On this day...
- katellashisadventure
- Jul 29
- 3 min read

In 1862, Confederate spy Marie Isabella “Belle” Boyd is arrested by Union troops and detained at the Old Capitol Prison in Washington, D.C. It was the first of three arrests for this skilled spy who provided crucial information to the Confederates during the war.
In 1609, Samuel de Champlain shoots and kills two Iroquois chiefs at Ticonderoga, New York, setting the stage for French-Iroquois conflicts for the next 150 years
In 1676, Nathaniel Bacon is declared a rebel for assembling frontiersmen to protect settlers from Native Americans
In 1773, First schoolhouse west of the Allegheny Mountains is completed in Schoenbrunn, Ohio
In 1775, The Continental Congress adopted a resolution recognized chaplains in the national army with a rank equal to that of a Captain and a monthly pay of twenty dollars.
In 1781, Loyalists win the Battle of the House in the Horseshoe, a battle that took place at the home of North Carolina militia colonel, Philip Alston.
In 1786, The Pittsburgh Gazette, the first newspaper west of the Alleghenies, is published
In 1794, African Episcopal Church of St. Thomas in Philadelphia is dedicated
In 1858, the United States and Japan signed the Treaty of Amity and Commerce (the Harris Treaty).
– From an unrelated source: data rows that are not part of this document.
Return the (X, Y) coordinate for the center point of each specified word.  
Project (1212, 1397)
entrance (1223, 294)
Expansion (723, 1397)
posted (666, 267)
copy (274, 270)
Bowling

In 1872, Nathaniel P. Langford and James Stevenson made the first ascent of Grand Teton, the highest peak of the Teton Range in Wyoming.
In 1905, US Secretary of War William Howard Taft makes a secret agreement with Japanese Prime Minister Katsura, agreeing to give Japan free rein in Korea in return for non-interference with the US in the Philippines
In 1914, transcontinental telephone service in the U.S. became operational with the first test conversation between New York and San Francisco.
In 1958, NASA is established. The legislation was signed by President Dwight D. Eisenhower.
In 1965, The first 4,000 paratroopers of the 101st Airborne Division arrive in Vietnam, landing at Cam Ranh Bay. They made a demonstration jump immediately after arriving, observed by Gen. William Westmoreland and outgoing Ambassador (formerly General) Maxwell Taylor. Taylor and Westmoreland were both former commanders of the division, which was known as the “Screaming Eagles.”
In 1967, an accidental rocket launch on the deck of the supercarrier USS Forrestal in the Gulf of Tonkin resulted in a fire and explosions that killed 134 service members.
In 1986, a federal jury in New York found that the National Football League had committed an antitrust violation against the rival United States Football League, but the jury ordered the NFL to pay token damages of just three dollars.
In 1993, The Israeli Supreme Court acquitted retired Ohio autoworker John Demjanjuk of being Nazi death camp guard "Ivan the Terrible" and threw out his death sentence.
In 1994, abortion opponent Paul Hill shot and killed Dr. John Bayard Britton and Britton’s escort, James H. Barrett, outside the Ladies Center clinic in Pensacola, Florida.
In 1999, a former day trader, apparently upset over stock losses, opened fire in two Atlanta brokerage offices, killing nine people and wounding 13 before shooting himself; authorities said Mark O. Barton had also killed his wife and two children.
In 2008, Sen. Ted Stevens, R-Alaska, was indicted on seven felony counts of concealing more than a quarter of a million dollars in house renovations and gifts he had received from a powerful oil contractor. (A judge later dismissed the case, saying prosecutors had withheld evidence.)
In 2016, former suburban Chicago police officer Drew Peterson was given an additional 40 years in prison for trying to hire someone to kill the prosecutor who put him behind bars for killing his third wife.
In 2021, American Sunisa Lee won the gold medal in women’s all-around gymnastics at the Tokyo Games; she was the fifth straight American woman to claim the Olympic title in the event.